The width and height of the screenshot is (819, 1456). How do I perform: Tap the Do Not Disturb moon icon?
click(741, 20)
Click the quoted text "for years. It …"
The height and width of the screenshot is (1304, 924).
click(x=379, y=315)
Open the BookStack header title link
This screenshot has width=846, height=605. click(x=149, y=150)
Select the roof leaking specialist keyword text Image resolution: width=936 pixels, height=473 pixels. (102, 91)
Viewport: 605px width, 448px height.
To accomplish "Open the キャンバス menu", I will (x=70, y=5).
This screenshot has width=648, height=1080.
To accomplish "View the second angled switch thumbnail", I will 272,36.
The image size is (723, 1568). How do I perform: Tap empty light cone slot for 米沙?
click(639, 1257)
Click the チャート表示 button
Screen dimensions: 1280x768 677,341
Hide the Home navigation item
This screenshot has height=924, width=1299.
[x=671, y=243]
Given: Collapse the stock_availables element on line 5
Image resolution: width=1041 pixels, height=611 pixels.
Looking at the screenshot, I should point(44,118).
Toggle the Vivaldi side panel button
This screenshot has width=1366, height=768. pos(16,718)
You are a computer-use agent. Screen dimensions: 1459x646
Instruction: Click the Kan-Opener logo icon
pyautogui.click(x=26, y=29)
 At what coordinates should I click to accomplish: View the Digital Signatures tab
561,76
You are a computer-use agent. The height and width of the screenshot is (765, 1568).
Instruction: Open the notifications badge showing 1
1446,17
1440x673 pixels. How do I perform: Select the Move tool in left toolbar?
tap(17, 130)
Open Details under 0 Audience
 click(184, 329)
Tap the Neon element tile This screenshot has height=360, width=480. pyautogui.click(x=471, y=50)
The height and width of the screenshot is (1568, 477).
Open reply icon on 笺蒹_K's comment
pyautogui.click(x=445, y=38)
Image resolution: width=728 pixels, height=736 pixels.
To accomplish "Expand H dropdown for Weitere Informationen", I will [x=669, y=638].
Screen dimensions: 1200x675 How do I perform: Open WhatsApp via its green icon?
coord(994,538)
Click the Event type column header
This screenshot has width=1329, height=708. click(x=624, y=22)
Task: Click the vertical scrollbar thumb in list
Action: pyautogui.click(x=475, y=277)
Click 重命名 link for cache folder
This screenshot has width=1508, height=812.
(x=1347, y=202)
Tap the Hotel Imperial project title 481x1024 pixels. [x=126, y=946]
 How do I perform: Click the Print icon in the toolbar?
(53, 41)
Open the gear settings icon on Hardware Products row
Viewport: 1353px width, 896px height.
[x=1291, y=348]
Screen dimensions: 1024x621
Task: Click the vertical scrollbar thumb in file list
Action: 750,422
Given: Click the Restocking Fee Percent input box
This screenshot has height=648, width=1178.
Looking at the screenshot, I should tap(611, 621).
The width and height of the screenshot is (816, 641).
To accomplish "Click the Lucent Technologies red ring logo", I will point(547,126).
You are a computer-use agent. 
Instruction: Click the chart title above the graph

---

→ Task requirements
Lines with "element": find them in the data and copy each one.

→ Answer space
Given: Collapse the stock_availables element on line 5
Tap the Neon element tile This screenshot has height=360, width=480. pyautogui.click(x=471, y=50)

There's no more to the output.